**DESCRIPTION OF THE TASK:**
Copy all lines in the material holding the string "resolution".

**MATERIAL SUPPLIED:**
== Segment start ==
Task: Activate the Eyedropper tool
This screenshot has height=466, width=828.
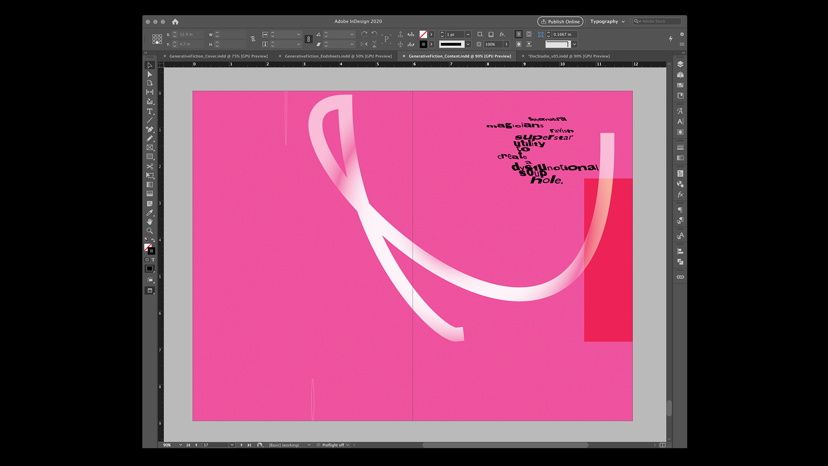Action: [x=150, y=213]
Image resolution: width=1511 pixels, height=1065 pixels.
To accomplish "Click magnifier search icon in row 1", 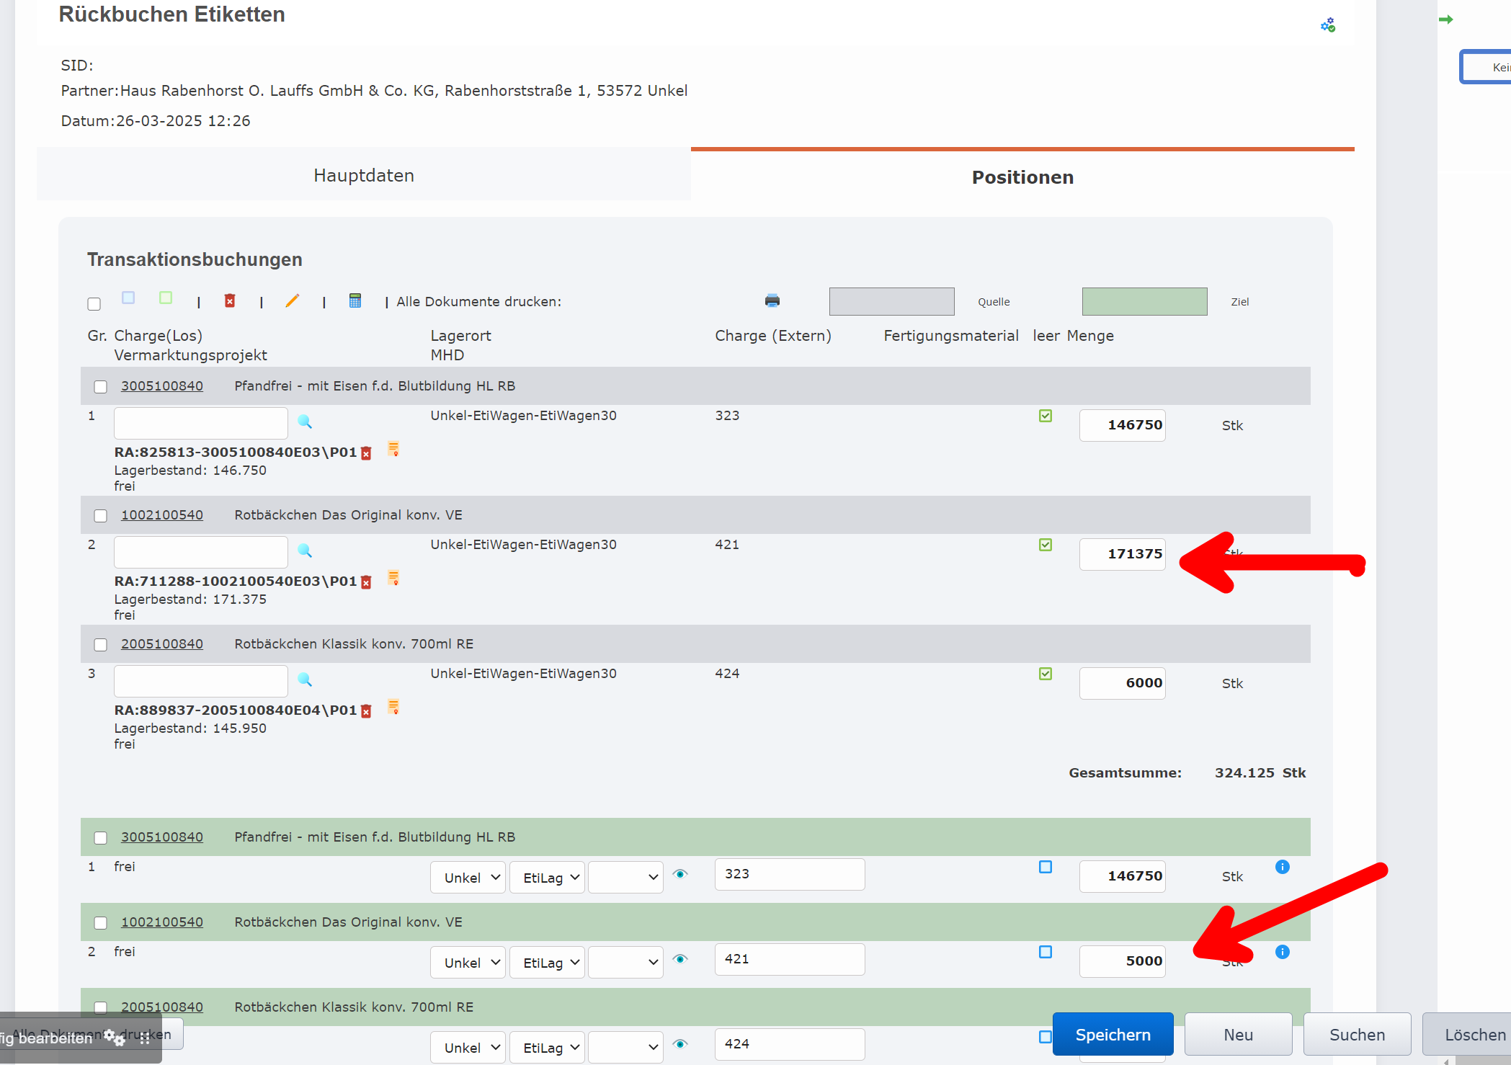I will tap(305, 422).
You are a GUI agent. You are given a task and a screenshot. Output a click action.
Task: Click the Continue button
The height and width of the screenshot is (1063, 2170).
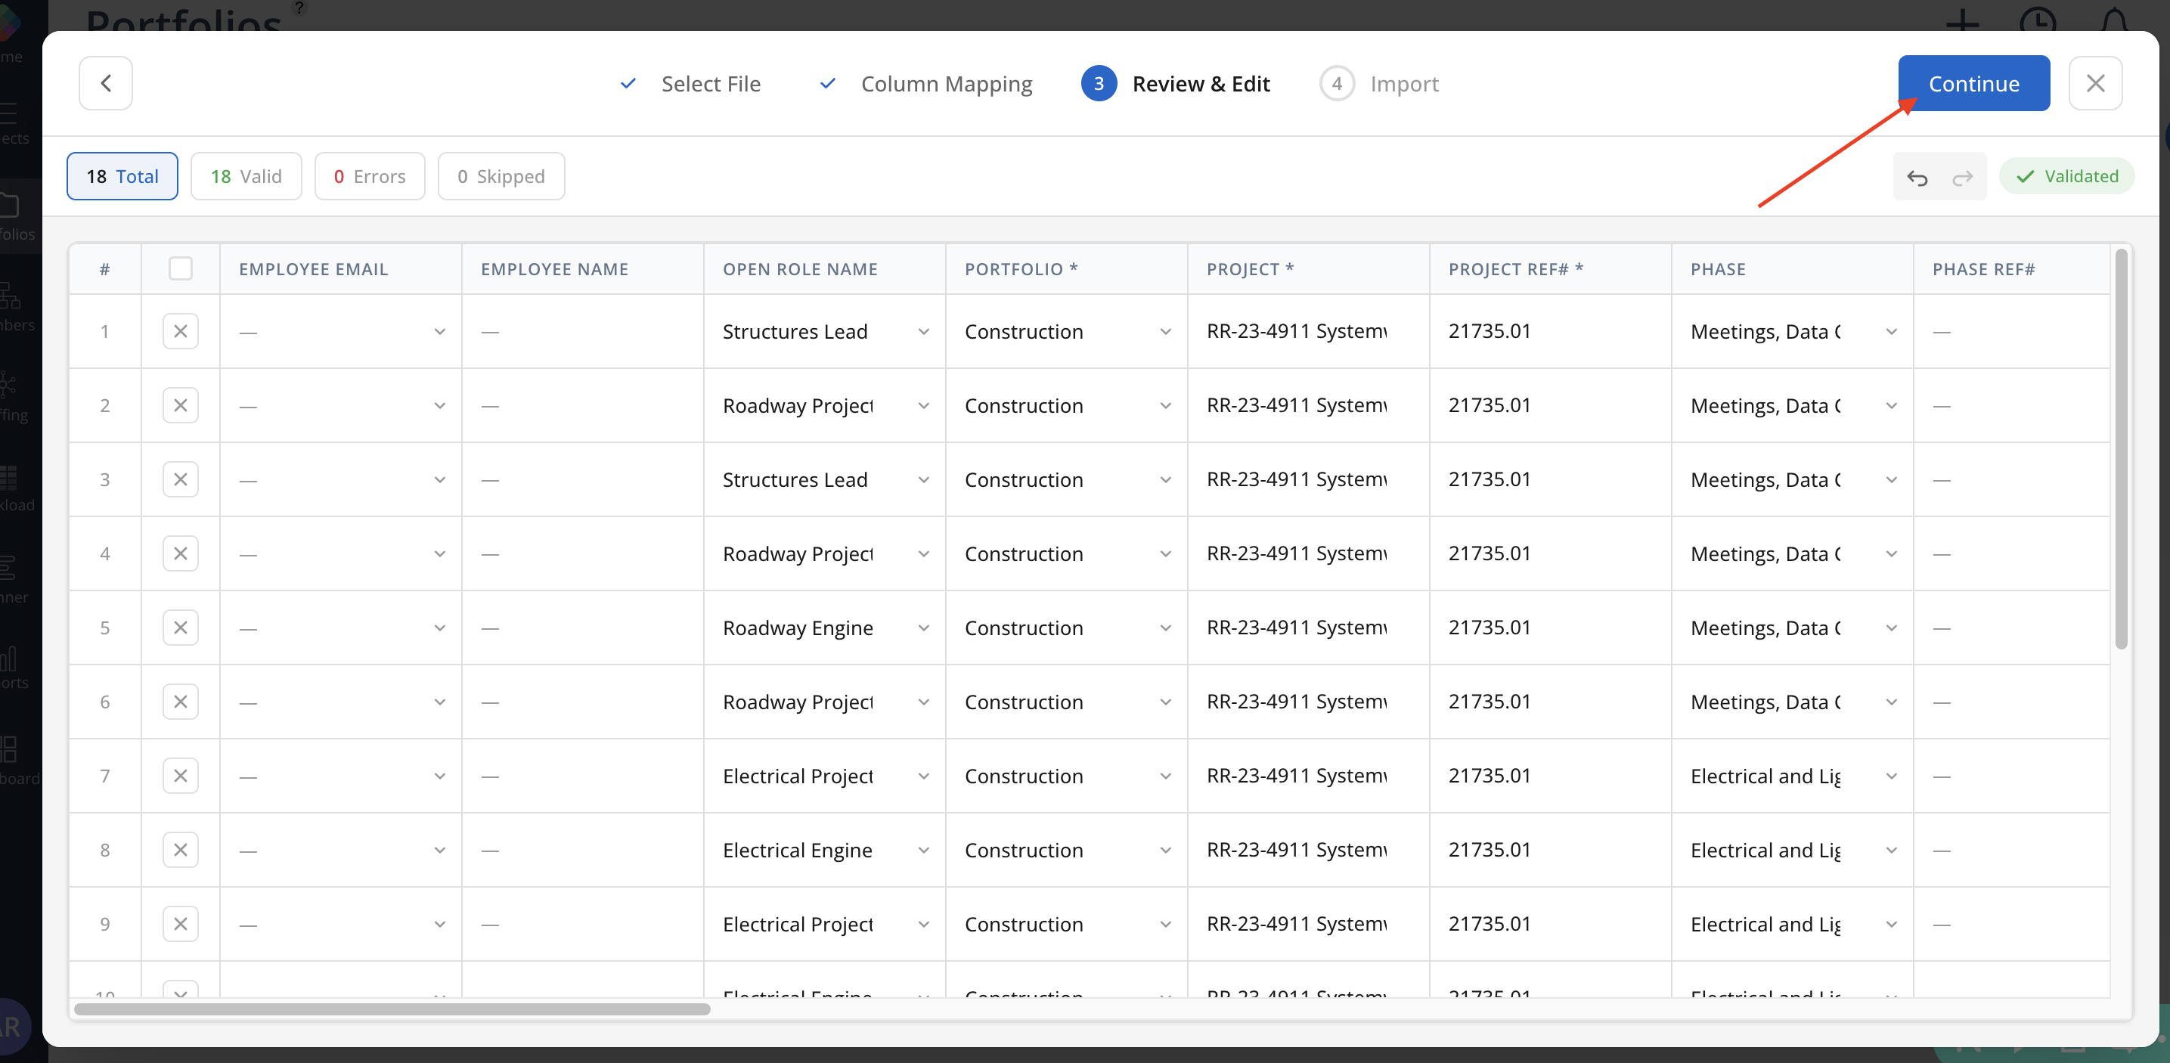coord(1973,83)
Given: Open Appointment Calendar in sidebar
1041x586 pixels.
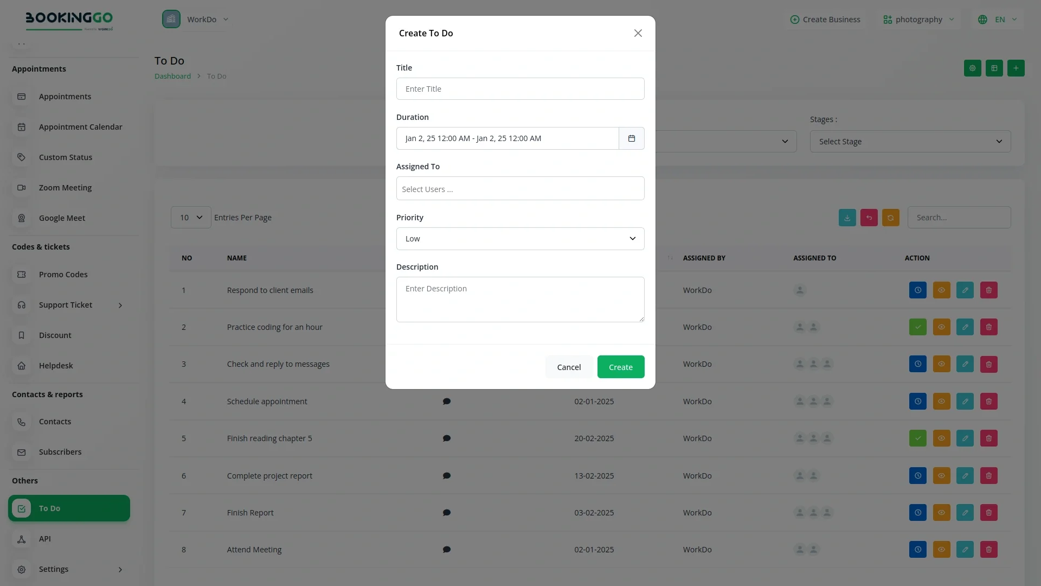Looking at the screenshot, I should [x=80, y=127].
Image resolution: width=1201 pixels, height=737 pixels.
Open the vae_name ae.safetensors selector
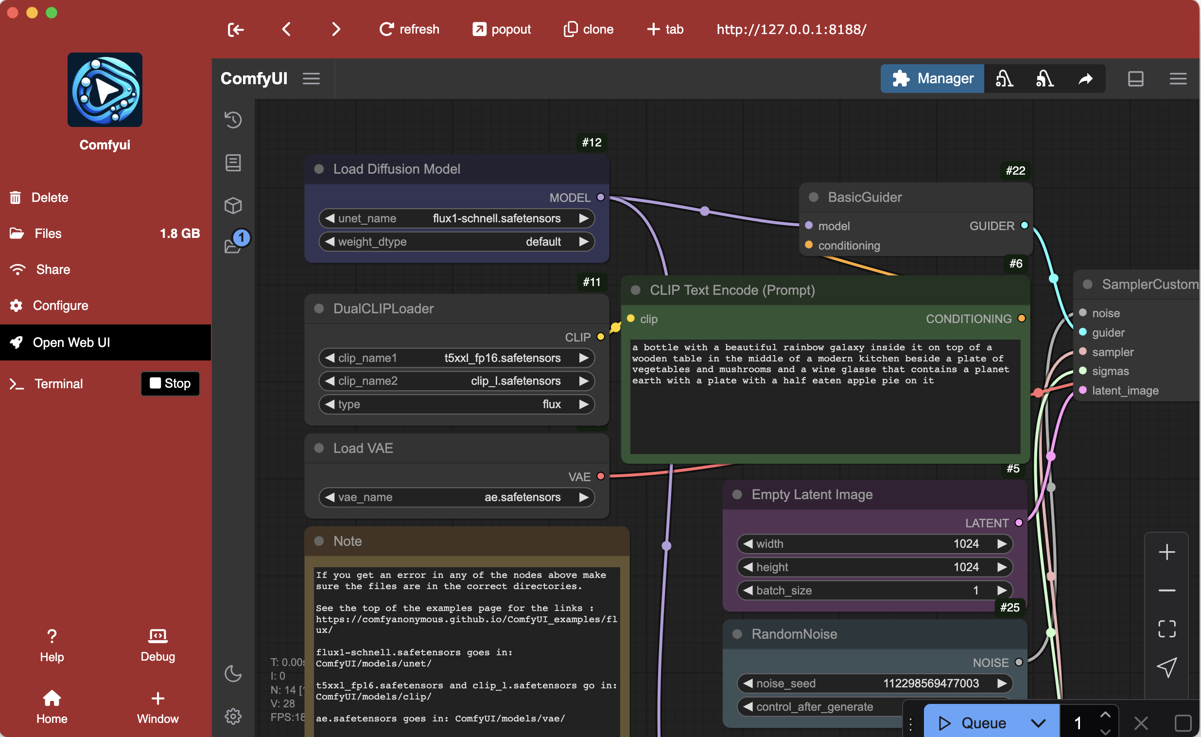(x=456, y=497)
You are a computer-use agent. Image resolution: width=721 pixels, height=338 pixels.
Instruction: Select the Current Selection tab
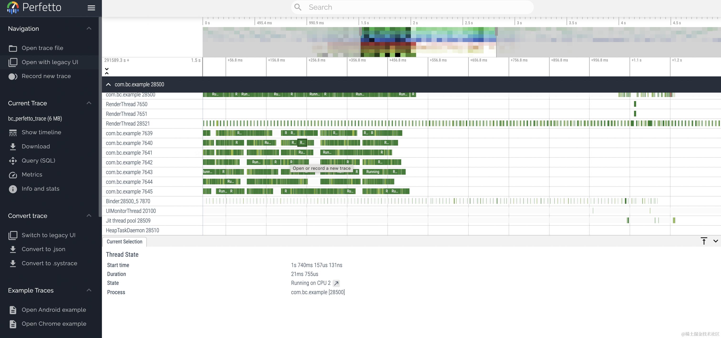coord(124,242)
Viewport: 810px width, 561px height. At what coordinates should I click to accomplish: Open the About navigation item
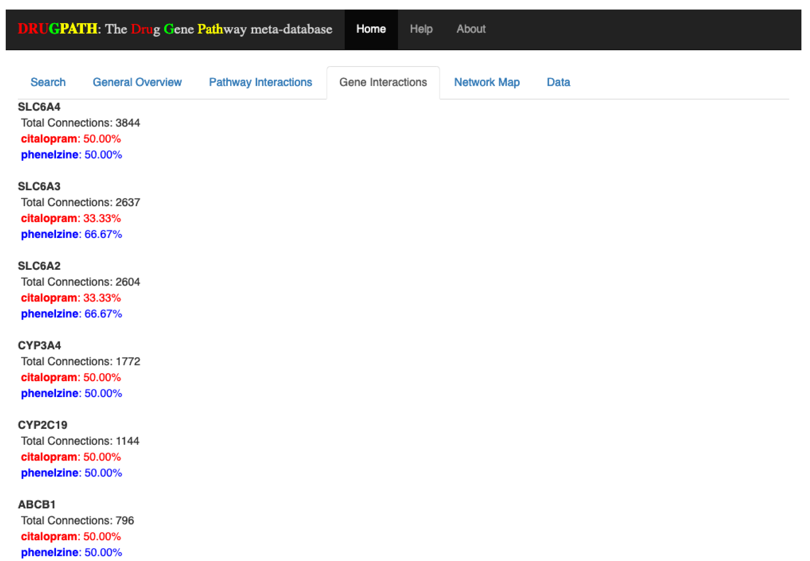[471, 29]
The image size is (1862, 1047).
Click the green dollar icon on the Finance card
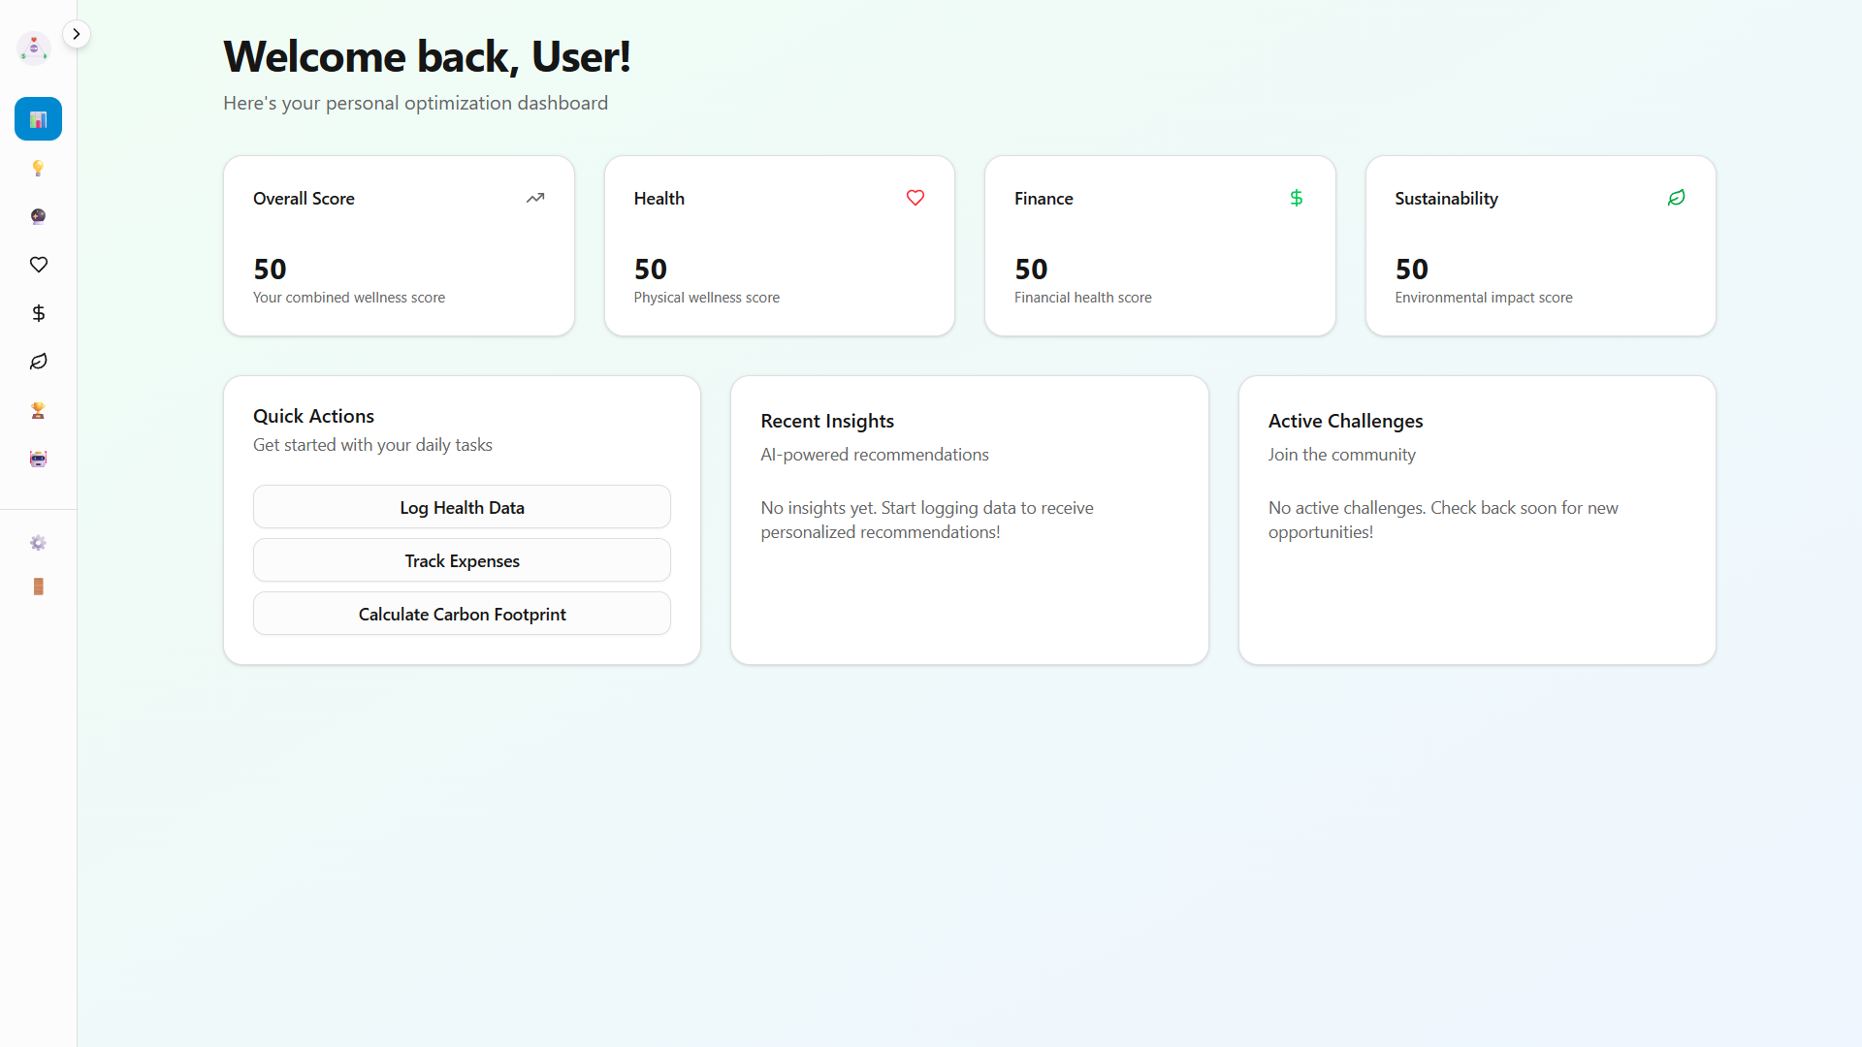(x=1296, y=198)
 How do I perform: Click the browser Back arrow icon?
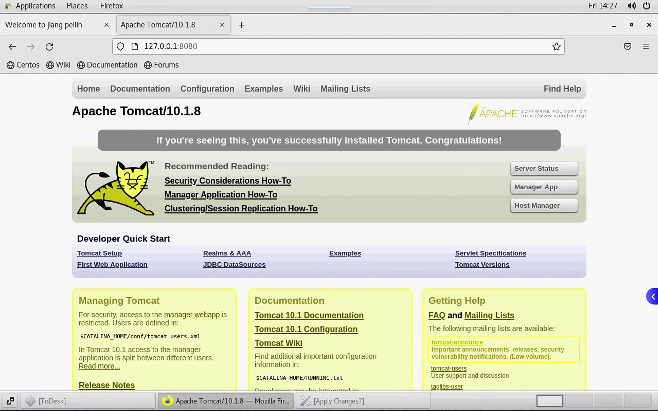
== Segment end ==
**RESULT:**
Image resolution: width=1511 pixels, height=1065 pixels.
Image resolution: width=1201 pixels, height=737 pixels.
You are a computer-use agent. Image resolution: width=721 pixels, height=338 pixels.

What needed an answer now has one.